This Treasure Hunter’s Latest Find? A 1,000-Year-Old Viking Sword.

The long, thin piece of metal looked like a scaffolding pole when Trevor Penny saw it on the banks of an English river last November.

That would not have surprised Mr. Penny, who, while practicing his magnet fishing hobby, has unearthed household items, tools and other metal debris from the waterways near his Oxfordshire home. (Magnet fishing is pretty much what it sounds like: A strong magnet is attached to a rope, which is then tossed into a body of water.)

But his find that day was much more dramatic: a rusty Viking sword that had been there for more than 1,000 years.

The sword, found in the River Cherwell and identified by an archaeological group that tracks public finds, most likely dates to a period between 850 A.D. and 975 A.D. Mr. Penny said he handed it over to the Oxfordshire Museums Service this week, where it is expected to be put on display after restoration.
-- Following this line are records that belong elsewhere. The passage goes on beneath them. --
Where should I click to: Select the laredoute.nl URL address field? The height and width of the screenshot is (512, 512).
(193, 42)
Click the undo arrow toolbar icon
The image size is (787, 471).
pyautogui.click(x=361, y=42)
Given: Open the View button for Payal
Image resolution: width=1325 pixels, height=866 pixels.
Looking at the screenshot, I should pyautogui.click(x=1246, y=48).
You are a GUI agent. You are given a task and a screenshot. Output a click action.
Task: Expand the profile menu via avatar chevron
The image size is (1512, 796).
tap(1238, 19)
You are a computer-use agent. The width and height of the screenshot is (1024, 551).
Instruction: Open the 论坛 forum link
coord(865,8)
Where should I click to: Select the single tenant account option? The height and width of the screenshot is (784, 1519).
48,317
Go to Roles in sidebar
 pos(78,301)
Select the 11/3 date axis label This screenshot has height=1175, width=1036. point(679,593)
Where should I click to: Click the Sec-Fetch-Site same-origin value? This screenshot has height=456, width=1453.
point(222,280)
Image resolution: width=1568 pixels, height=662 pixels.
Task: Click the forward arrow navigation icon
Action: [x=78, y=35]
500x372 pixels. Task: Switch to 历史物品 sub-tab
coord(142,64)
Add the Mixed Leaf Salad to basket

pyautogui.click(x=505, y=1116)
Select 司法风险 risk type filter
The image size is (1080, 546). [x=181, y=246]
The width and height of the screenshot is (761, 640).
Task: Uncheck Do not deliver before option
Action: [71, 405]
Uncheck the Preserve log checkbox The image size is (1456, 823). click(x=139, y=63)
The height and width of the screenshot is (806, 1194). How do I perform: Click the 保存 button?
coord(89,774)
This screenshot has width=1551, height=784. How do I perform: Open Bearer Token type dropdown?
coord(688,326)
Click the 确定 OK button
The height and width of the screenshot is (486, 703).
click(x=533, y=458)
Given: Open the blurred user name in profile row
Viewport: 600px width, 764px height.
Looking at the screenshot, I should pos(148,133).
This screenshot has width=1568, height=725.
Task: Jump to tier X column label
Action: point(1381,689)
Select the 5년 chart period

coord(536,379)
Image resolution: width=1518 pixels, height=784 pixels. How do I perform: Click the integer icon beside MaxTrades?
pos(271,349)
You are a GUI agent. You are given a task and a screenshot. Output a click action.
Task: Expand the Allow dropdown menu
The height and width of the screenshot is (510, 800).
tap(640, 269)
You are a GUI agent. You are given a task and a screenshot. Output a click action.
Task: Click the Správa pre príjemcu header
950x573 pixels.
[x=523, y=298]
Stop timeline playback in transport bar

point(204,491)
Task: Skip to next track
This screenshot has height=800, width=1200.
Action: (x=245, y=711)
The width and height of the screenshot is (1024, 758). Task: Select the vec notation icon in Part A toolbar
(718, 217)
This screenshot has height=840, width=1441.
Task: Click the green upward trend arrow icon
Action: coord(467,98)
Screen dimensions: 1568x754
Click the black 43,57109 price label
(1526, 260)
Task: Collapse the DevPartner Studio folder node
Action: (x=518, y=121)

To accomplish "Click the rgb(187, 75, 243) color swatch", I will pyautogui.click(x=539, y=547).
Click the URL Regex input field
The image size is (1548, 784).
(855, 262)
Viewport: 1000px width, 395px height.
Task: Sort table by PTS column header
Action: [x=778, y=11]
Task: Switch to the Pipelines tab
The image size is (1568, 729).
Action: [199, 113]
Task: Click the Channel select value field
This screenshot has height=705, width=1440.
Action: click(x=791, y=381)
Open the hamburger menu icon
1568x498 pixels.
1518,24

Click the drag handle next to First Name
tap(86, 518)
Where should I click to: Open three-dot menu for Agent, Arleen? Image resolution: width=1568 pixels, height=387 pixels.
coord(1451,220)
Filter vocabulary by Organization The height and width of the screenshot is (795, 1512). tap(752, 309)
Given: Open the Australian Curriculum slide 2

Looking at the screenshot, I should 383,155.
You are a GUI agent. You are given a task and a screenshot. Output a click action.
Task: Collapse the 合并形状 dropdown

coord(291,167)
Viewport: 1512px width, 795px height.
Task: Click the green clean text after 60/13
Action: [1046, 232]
The discovery evokes a medieval era during which Vikings landed in the British Isles, raiding, plundering and trading their way through England and Scotland. Their incursions did not last, but their descendants still make up part of the British population today. In recent years, metal detectorists have helped unearth artifacts and treasure that had lain buried underground for centuries.

Detectorists in 2007 found a hoard of Viking treasure near North Yorkshire that experts called one of the most significant finds in Britain. Another hoard buried during that era was discovered in 2014 in Galloway, Scotland. But not everyone who stumbles across such discoveries has been immediately transparent: Two men in 2019 were convicted of theft and ordered to pay $1.5 million after they concealed the discovery of an Anglo Saxon hoard of treasure and sold some of the items.